John Verdon

658
N'ouvre pas les yeux

658

JH (novembre 2011)


En un coup d'oeil

  • Date de publication : 2010 (Think of a Number).
  • Date de l'édition française: 2011 (Grasset, 441p)
  • Genre: suspense, roman à énigme.
  • Mots-clés: meurtres rituels, énigmes, impossibilités.
  • Personnage principal: Dave Gurney, inspecteur retraité du NYPD.
  • Résumés et commentaires: ici et là.
  • Le site officiel du livre (en français).

À mon avis

John Verdon, ancien cadre de prestigieuses agences de publicité de Manhattan, signe ici son premier roman. En fait, il en a publié récemment un autre (Shut Your Eyes Tight), mais la version française devra évidemment attendre un peu. Quant à moi, je vais m'y coller de ce pas, car son premier roman est une réussite absolue et les critiques américains disent autant de bien de son second.

658 réussit le tour de force de réconcilier le bon vieux roman à énigme, façon Agatha Christie, avec les codes modernes du roman à suspense. Une scène de crime aussi déroutante que les crimes impossibles de John Dickson Carr; un tueur en série implacable, supérieurement intelligent et qui ne commet pas d'erreurs; et un enquêteur qui raisonne aussi rigoureusement qu'Ellery Queen, mais avec combien plus d'épaisseur psychologique!

L'écriture est fluide et efficace, s'effaçant derrière une intrigue qui se déploie comme une mécanique bien huilée. Les personnages secondaires frisent parfois la caricature, mais c'est plus que compensé par le soin apporté à fouiller la psychologie des protagonistes, tout particulièrement Dave Gurney. Un personnage qui a d'abord le mérite de n'être pas alcoolique (ce qui est rare dans les modes actuelles!), d'une intelligence acérée, mais sans le pédantisme des Poirot ou des Lincoln Rhyme, fragile par ses tensions intérieures et pas totalement sympathique, mais complexe et finalement attachant.

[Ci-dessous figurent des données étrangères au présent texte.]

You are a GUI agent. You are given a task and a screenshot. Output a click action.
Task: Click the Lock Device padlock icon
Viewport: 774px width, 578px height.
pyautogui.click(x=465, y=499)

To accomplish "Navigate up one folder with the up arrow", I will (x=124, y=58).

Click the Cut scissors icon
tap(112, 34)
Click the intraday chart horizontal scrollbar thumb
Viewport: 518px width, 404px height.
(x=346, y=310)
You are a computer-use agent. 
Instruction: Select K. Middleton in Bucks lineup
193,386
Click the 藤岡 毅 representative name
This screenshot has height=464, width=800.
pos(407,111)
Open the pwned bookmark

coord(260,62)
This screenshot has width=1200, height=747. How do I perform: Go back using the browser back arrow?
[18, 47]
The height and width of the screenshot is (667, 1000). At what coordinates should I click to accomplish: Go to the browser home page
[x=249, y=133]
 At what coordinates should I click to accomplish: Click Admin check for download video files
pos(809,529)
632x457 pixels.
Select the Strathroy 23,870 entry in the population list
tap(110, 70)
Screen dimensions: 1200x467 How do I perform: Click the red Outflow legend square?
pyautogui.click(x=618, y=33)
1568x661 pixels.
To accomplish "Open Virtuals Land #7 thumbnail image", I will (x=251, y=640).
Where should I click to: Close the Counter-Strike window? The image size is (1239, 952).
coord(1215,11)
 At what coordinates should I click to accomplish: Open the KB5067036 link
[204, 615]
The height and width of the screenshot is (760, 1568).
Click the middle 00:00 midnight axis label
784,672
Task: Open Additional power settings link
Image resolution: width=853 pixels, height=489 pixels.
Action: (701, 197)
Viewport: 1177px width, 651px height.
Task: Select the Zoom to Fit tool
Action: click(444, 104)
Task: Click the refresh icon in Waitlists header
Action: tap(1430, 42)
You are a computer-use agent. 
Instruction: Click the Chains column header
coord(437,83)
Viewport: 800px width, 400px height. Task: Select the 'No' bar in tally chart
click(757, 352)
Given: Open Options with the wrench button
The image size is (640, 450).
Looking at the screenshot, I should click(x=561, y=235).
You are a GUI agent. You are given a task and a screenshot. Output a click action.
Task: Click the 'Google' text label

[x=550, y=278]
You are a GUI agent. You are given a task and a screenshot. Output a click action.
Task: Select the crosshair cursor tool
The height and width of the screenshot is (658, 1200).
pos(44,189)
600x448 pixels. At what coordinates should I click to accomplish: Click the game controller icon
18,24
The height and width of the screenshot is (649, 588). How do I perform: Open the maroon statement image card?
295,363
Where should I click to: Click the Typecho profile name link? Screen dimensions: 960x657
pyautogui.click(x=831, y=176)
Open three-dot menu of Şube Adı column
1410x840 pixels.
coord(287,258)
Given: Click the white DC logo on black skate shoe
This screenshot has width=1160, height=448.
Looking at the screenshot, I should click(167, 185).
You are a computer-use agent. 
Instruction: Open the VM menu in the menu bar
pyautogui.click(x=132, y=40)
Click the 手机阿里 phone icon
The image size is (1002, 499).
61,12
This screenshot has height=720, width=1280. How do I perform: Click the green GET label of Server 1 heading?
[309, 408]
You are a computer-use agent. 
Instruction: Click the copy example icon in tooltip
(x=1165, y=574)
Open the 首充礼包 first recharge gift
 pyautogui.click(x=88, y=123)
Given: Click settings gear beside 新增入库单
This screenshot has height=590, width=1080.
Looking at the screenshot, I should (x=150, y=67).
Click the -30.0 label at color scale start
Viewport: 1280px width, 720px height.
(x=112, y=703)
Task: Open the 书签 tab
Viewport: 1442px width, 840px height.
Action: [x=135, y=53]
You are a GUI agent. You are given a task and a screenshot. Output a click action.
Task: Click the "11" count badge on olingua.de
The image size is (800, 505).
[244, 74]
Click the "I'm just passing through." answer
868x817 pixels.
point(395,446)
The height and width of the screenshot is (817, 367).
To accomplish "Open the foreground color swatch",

Quant aux énigmes diaboliques montées par le criminel comme un défi ouvert à la police, elles sont finalement tout aussi brillamment résolues en fin de course et, de surcroît, à la loyale: sans invraisemblances et sans couleuvres à avaler.

Précipitez-vous! Un polar aussi réussi est un phénomène rare. Même un auteur aussi intelligent que Jeffery Deaver (la comparaison vient immédiatement à l'esprit) a mis des années à arriver à ce niveau de maîtrise. Bon, je vous laisse pour m'en aller lire Shut Your Eyes Tight, la deuxième enquête de Dave Gurney. Surveillez sa sortie en français quelque part l'an prochain (Note de 2012: c'est maintenant fait - voir ci-dessous).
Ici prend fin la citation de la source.